Hey guys, So I ran into a problem that I need to solve desporately. I have written a code, that scrapes the info of some manufacturers from a site. In the site, there are about 800 pages of info that I need to scrape certain info for a single manufacturer. I have the starter url’s written in excel. When he goes to one of the starting urls, activity extract data table has a next page button inserted to it and goes trough all the 800 pages or more. The main problem is, that my internet cuts off sometimes, but for that I have a retry scope inserted, but when the internet cuts off, the retry scope takes the same first starting url from excel and starts the procces over again, instead of resuming from the same page that he was when the internet cut off. Can some one give me some solutions?
The page that im trying to scrappe: (the code of autopart, the url of the auto part and the price.)
TRODO LOPTOP.xaml (28.5 KB)
My excel with urls:
TRODO.xlsx (9.1 KB)
The main problem is that when internet cuts off, the retry scope activity starts the whole scrapping procces again from the start, I would love it to just when the internet cuts off, he resumes from the same page that he left off. Thanks in advance!
Here what you can do is during execution make a copy of the excel sheet to another sheet and in the process read that new sheet and loop through it. after getting each row from the excel, delete that row .

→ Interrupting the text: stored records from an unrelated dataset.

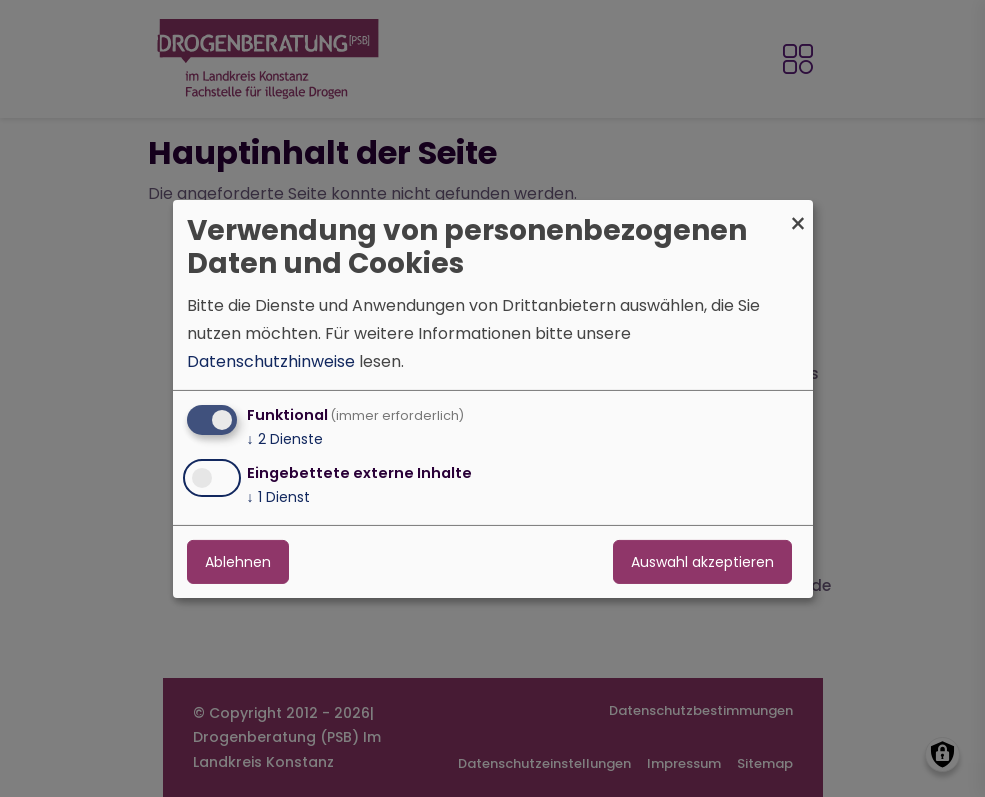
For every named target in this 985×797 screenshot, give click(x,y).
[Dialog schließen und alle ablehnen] (798, 211)
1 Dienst (278, 497)
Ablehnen (238, 562)
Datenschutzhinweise (271, 361)
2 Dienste (285, 439)
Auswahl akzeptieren (702, 562)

So if the internet cutsof, in the retry it will continue with the remaining items in the sheets.
Copy from sheet 1 to sheet2.
Loop through sheet2
After extraction , delete the row.
Hi Rahul and thanks for the response
I’m sorry, maybe I didn’t explain the problem as clearly. For example lets take the first url that is in the excel. Those url’s are in a for each row in data table. He takes the first url, that has almost 800 pages inside of it. Then the extract data table does his job, going through all the pages one by one extracting the required data, but then there’s the internet cutting off thing, that disturbs me. Lets say he goes to X manufacturers url from excel, he manages to go through 80 pages inside of the url and then internet cuts off. The retry scope activity doesn’t continue from the 80’th page, he then yet again goes to the very first page of the X manufacturer and does the procces all over again, when I want him to just refresh the page and continue from the page he got lost.
Then can you try with a counter variable. For each page increase the counter variable. Incase if internet gets reconnected, variable will be having the last pagenumber extracted. Then loop till that variable (That is the page number) and continue the extraction.
I hope this approach you can do.
Thanks yet again Rahul, but I can’t procces this for now, i’m somewhat of a begginer. Is it possible for you to give me some examples? Thanks!